◆ **What to work on**:
All that is needed is the line containing "Sınav (414, 1258)" together with each line after it, transcribed exactly to the end of the records.

(Records contained in a dataset)
--
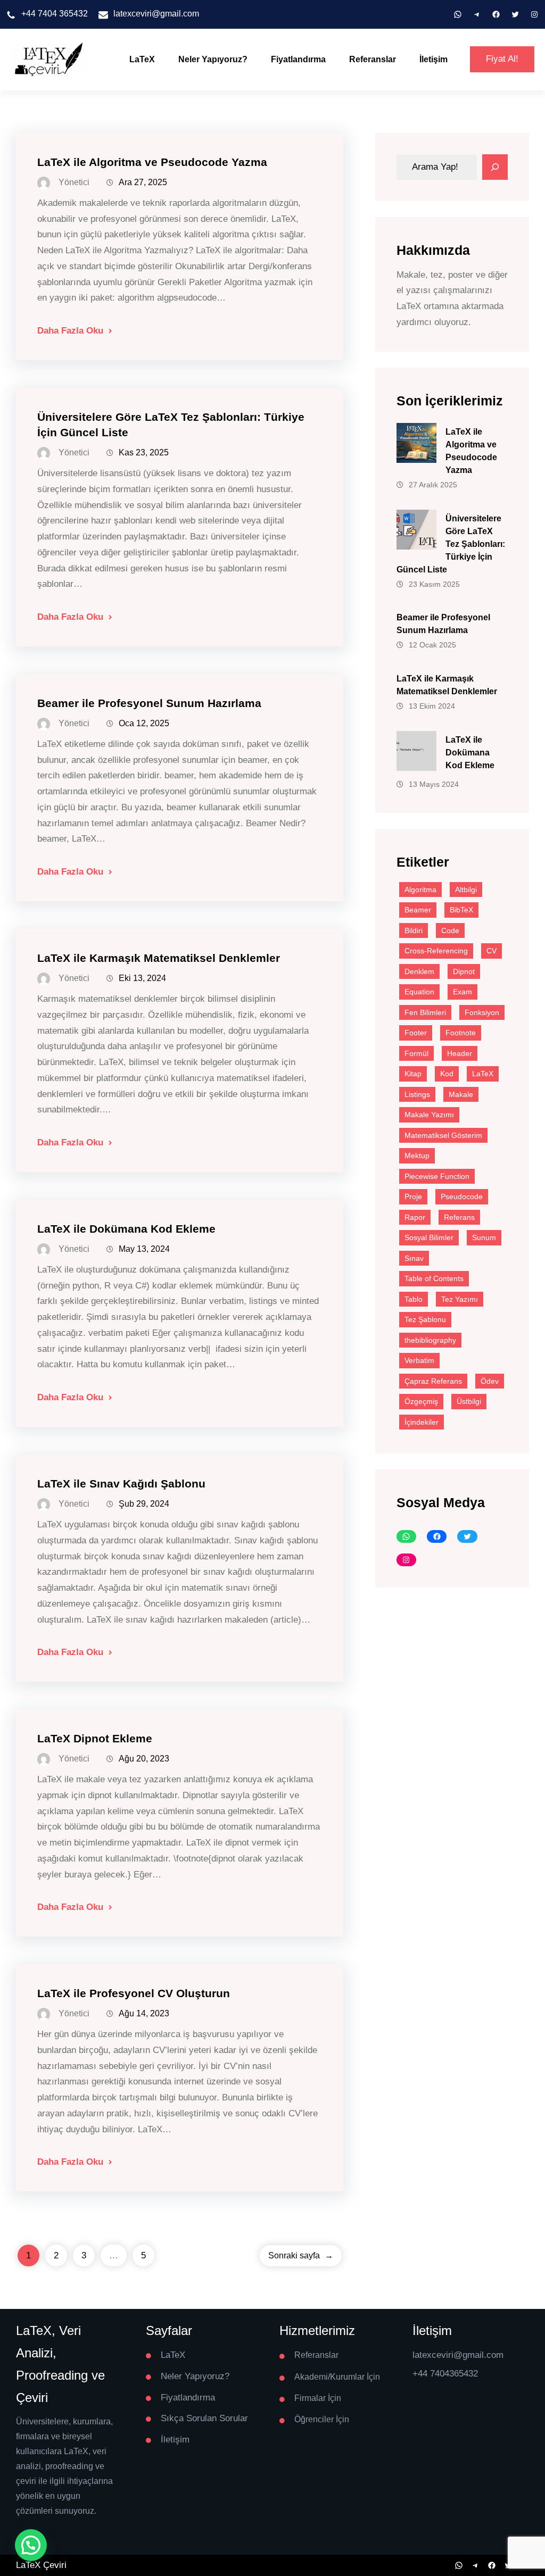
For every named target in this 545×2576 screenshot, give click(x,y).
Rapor (414, 1217)
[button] (31, 2545)
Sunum (484, 1237)
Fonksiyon (482, 1012)
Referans (459, 1217)
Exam (462, 991)
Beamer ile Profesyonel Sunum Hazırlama (149, 703)
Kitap (413, 1073)
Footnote (460, 1032)
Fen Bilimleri (425, 1012)
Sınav (414, 1258)
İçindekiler (421, 1422)
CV (491, 950)
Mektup (417, 1155)
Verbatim (419, 1360)
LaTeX (142, 59)
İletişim (433, 59)
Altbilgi (466, 889)
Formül (416, 1053)
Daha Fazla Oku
--
◆ **Your solution**:
Sınav (414, 1258)
İçindekiler (421, 1422)
CV (491, 950)
Mektup (417, 1155)
Verbatim (419, 1360)
LaTeX (142, 59)
İletişim (433, 59)
Altbilgi (466, 889)
Formül (416, 1053)
Daha Fazla Oku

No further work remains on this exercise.